RECORDS FOR THIS TASK
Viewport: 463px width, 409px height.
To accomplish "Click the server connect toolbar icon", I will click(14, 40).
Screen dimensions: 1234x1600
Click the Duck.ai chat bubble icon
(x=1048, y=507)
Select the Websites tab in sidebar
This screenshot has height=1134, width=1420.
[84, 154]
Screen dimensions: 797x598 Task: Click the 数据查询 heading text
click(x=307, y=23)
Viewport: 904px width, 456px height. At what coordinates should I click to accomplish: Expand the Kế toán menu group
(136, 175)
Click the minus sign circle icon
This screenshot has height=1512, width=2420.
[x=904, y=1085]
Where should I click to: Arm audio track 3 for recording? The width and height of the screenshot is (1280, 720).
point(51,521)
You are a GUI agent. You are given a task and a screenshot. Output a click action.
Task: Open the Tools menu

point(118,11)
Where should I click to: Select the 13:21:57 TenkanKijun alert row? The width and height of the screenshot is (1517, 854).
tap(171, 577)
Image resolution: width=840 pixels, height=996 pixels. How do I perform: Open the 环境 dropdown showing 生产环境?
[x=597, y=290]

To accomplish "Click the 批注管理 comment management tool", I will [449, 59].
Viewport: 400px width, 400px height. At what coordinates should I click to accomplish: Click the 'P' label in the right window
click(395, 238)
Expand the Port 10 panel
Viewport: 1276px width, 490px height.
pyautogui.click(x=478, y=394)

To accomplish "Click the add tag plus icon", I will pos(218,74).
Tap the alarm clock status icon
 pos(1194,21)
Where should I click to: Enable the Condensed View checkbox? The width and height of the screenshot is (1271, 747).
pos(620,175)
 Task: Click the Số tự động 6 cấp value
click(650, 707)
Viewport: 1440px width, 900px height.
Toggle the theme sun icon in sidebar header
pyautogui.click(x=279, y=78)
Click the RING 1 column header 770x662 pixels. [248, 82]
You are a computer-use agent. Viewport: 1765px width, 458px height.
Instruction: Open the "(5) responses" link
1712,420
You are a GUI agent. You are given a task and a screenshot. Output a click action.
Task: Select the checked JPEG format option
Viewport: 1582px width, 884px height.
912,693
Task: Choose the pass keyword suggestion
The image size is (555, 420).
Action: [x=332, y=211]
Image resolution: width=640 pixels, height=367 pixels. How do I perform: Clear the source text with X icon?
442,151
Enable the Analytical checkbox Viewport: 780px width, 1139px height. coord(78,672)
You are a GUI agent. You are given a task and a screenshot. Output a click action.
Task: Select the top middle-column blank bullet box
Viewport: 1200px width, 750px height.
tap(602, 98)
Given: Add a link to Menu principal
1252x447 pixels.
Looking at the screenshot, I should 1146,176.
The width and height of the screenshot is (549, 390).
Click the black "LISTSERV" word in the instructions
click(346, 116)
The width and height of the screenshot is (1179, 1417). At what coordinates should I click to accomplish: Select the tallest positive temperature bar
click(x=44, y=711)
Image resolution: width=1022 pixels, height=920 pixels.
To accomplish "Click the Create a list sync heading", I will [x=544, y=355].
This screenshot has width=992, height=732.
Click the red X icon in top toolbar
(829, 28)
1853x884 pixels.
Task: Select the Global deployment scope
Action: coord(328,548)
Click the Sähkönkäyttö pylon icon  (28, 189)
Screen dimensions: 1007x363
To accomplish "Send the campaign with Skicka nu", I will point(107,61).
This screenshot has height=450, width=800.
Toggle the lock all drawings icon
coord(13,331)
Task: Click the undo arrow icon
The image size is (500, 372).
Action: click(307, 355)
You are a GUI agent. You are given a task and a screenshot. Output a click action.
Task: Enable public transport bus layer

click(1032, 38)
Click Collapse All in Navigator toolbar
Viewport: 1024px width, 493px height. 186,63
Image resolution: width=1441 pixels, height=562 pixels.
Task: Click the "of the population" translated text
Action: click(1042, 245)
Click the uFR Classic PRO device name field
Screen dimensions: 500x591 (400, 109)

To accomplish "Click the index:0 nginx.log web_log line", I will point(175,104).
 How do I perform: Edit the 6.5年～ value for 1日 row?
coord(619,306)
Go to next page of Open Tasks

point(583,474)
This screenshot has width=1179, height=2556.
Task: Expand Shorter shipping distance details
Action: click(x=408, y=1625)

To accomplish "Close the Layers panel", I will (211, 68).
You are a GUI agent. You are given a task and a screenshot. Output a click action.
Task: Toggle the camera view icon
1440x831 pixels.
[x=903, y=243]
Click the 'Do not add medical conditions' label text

ACTIVITY
Whenever a line in the records contains the word "column", copy that line.

YOUR RESPONSE
Click the RING 1 column header 770x662 pixels. [248, 82]
Task: Select the top middle-column blank bullet box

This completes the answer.